Hacker News new | comments | show | ask | jobs | submit login
Fast integer overflow detection (2012) (kqueue.org)
64 points by luu on Dec 14, 2014 | hide | past | web | favorite | 45 comments



(This article may need a [2012])

GCC 5 has builtin, efficient overflow checks:

https://gcc.gnu.org/gcc-5/changes.html

A new set of built-in functions for arithmetics with overflow checking has been added: __builtin_add_overflow, __builtin_sub_overflow and __builtin_mul_overflow and for compatibility with clang also other variants.
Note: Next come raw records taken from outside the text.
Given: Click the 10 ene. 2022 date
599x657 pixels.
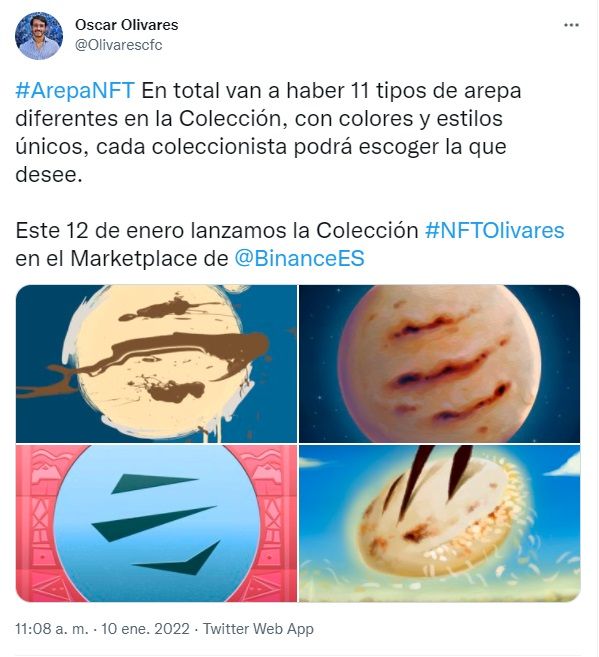Looking at the screenshot, I should coord(145,629).
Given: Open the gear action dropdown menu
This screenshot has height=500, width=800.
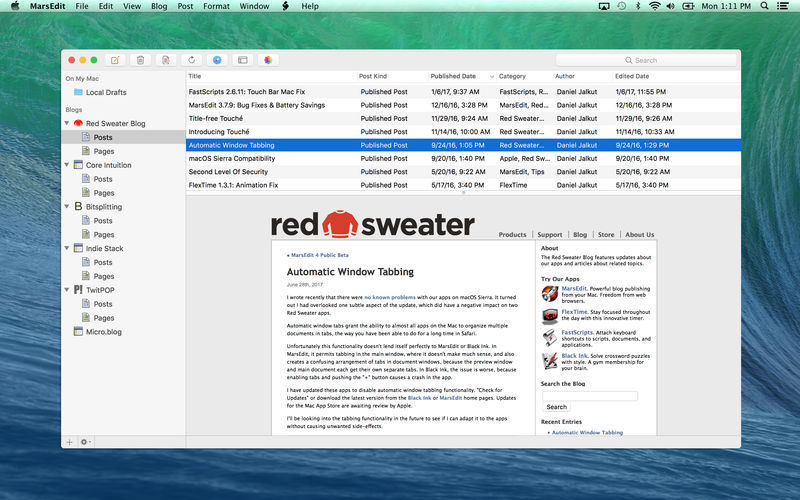Looking at the screenshot, I should (x=85, y=441).
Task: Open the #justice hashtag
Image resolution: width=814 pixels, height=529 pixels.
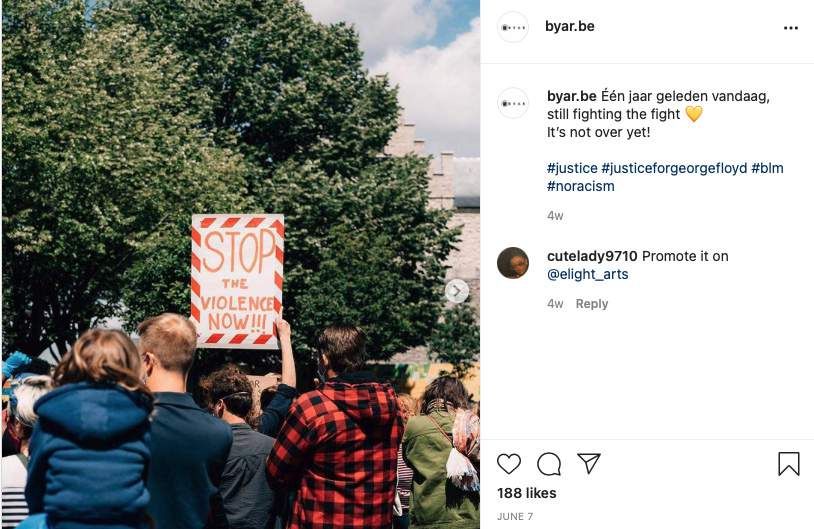Action: coord(572,168)
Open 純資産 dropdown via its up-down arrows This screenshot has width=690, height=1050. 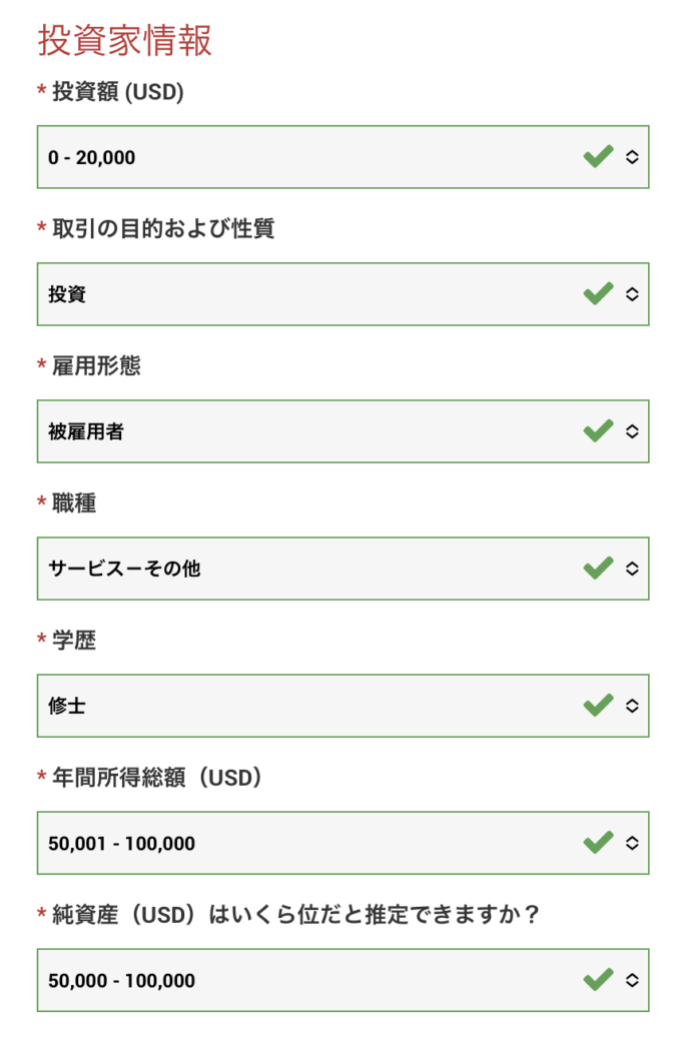pos(632,980)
Anyone knows if something like this is available for C++ when using Visual Studio? I just started experiencing issues with this a few days ago when porting my application to x64. Would be nice if it was possible to enable something in debug mode so that an error is triggered if an overflow occur


Look at valgrind?

Although I don't know if it works with VS.


Valgrind doesn't do integer overflow checking. In general, it's not even possible to add such checks via binary translation, as on two's complement systems most unsigned and signed operations are compiled to the same machine instruction.


Valgrind doesn't work on windows.


...Which only helps you if you discard compatibility, unless I'm mistaken.

The question remains of how to detect overflow on add in portable C code.


Detect on add? Not sure. Detect before add? Simple!

bool int_add_safe(int a, int b) { if (a >= 0 && b >= 0) return INT_MAX - a >= b; if (a < 0 && b < 0) return INT_MIN - a <= b; return true; }

If you ever have an instance that will result in an overflow you've got some kind of bug on your hand. Or at least some kind of circumstance that requires special handling. You don't want to overflow, not perform the add, or perform the add and discard the overflow. All three sucks and sweep a bug under the rug in some instance. Computers suck sometimes. :(


It's possible to simplify your code.

    bool int_add_safe(int a, int b) {
        if (b < 0) {
            return (a >= INT_MIN - b);
        } else {
            return (a <= INT_MAX - b);
        }
    }
Codegen comparison: http://goo.gl/Tgj7nu (If you switch to GCC it makes a mess of your version). You're right in that all portable solutions suck, but on x86 it will certainly be faster just to do the add and check the overflow flag.


Nice, with the conditional operator and a single return it's even terser:

    bool is_safe_to_add_ints( int a, int b ) {
        return b < 0 
               ? a >= INT_MIN - b 
               : a <= INT_MAX - b;
    }


Neither of those two compile down to what I imagine would be the best on x86, namely an add and then a check of the overflow flag.

Is there any portable version that compiles down to that on GCC or Clang on x86?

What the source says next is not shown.